PRMerger19 · web-flow · commit 41867489fb9e · 2019-06-10T10:54:35.000+08:00
[AMLs] TensorFlow estimator patch
diff --git a/articles/machine-learning/service/how-to-train-tensorflow.md b/articles/machine-learning/service/how-to-train-tensorflow.md
@@ -14,26 +14,27 @@ ms.custom: seodec18
 
 # Train and register TensorFlow models at scale with Azure Machine Learning service
 
-This article shows you how to train and register a TensorFlow model using Azure Machine Learning service. We'll be using the popular [MNIST dataset](http://yann.lecun.com/exdb/mnist/) to classify handwritten digits using a deep neural network built using the [TensorFlow Python library](https://www.tensorflow.org/overview).

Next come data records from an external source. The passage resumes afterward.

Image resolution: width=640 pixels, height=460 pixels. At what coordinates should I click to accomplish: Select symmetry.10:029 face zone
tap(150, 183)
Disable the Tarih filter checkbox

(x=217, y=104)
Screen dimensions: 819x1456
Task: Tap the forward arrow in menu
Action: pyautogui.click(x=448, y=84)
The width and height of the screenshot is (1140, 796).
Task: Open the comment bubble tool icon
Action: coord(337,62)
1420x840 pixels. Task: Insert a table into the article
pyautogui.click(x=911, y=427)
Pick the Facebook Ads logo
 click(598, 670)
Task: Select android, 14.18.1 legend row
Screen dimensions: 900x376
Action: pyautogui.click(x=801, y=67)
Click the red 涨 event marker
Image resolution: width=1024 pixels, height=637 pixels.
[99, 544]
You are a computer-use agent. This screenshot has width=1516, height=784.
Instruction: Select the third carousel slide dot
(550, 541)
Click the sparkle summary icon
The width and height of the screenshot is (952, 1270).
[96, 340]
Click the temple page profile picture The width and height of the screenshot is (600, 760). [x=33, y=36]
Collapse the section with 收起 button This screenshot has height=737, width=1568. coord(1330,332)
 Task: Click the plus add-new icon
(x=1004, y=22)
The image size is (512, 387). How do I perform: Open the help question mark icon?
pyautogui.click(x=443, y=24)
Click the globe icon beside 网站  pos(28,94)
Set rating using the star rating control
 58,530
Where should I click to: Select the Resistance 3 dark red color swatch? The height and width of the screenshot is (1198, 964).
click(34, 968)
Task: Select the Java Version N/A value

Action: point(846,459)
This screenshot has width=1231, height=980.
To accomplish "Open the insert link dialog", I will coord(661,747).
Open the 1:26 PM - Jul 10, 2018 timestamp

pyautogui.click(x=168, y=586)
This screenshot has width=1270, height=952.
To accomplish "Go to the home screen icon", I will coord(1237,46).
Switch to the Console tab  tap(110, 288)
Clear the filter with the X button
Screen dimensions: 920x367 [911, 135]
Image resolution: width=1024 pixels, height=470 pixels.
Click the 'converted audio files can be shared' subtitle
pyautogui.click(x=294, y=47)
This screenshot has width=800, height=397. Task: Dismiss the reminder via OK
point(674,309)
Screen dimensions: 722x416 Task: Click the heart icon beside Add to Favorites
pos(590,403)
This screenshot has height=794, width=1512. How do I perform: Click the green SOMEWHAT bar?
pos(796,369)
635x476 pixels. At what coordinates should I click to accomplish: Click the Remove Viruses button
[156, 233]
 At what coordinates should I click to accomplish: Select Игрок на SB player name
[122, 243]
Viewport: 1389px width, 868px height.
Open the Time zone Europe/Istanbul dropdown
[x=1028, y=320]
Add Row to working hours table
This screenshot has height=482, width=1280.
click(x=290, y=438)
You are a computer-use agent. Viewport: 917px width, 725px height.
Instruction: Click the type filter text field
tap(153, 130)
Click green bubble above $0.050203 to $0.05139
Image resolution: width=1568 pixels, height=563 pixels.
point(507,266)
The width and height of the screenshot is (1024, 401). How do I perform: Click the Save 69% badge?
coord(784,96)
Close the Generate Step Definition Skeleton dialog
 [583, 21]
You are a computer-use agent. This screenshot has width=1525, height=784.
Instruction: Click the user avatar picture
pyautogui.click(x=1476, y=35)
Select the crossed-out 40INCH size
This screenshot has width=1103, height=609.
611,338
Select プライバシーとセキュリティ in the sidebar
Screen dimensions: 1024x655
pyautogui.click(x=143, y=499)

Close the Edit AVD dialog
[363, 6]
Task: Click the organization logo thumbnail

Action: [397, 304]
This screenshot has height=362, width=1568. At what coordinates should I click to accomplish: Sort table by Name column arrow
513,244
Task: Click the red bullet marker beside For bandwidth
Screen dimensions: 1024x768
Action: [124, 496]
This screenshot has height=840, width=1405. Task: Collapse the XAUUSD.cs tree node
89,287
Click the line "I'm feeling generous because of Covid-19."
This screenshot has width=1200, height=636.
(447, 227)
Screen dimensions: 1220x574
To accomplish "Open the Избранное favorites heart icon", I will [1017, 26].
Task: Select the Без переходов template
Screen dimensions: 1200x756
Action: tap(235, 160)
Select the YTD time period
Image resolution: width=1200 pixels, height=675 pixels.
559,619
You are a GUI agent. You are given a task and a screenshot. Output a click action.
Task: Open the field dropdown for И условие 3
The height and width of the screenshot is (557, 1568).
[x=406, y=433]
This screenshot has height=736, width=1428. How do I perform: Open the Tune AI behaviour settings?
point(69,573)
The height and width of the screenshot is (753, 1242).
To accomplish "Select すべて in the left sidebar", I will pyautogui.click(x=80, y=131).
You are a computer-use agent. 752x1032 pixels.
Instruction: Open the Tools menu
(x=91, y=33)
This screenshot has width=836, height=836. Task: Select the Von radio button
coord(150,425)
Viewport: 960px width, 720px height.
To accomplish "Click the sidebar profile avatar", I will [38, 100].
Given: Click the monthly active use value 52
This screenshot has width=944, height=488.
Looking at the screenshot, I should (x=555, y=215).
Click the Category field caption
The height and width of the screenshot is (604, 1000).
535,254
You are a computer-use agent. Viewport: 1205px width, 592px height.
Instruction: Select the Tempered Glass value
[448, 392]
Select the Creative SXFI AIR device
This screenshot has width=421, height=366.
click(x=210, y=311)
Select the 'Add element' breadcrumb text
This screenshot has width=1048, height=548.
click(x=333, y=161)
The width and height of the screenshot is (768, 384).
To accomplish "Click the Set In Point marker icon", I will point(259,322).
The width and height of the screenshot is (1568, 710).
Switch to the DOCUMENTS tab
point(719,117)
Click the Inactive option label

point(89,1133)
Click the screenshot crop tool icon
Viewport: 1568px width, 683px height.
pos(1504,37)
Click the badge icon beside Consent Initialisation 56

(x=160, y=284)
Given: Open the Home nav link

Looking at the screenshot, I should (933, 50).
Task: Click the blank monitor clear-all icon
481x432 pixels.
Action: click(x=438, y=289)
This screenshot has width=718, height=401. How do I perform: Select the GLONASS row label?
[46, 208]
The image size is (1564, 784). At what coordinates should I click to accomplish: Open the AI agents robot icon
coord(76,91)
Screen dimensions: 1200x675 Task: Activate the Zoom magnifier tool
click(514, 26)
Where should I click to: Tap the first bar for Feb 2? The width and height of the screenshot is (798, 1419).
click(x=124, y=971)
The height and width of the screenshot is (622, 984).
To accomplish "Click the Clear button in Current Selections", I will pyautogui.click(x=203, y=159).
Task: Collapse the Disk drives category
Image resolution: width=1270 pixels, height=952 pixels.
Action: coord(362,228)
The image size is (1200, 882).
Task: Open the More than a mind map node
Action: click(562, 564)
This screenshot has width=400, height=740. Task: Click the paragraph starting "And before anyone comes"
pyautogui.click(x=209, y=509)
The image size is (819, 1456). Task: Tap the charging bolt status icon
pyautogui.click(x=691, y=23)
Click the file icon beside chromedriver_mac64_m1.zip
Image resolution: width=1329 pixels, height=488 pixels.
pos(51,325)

+This article shows you how to train and register a TensorFlow model using Azure Machine Learning service. It uses the popular [MNIST dataset](http://yann.lecun.com/exdb/mnist/) to classify handwritten digits using a deep neural network built using the [TensorFlow Python library](https://www.tensorflow.org/overview).
 
-With Azure Machine Learning service, you'll be able to rapidly scale out your open-source training jobs using elastic cloud compute resources. You'll also be able track your training runs, version models, deploy models, and much more.
+With Azure Machine Learning service, you can rapidly scale out open-source training jobs using elastic cloud compute resources. You can also track your training runs, version models, deploy models, and much more.
 
-Whether you're developing a TensorFlow model from the ground-up or you're bringing an existing model into the cloud, you can build production-ready models with Azure Machine Learning service.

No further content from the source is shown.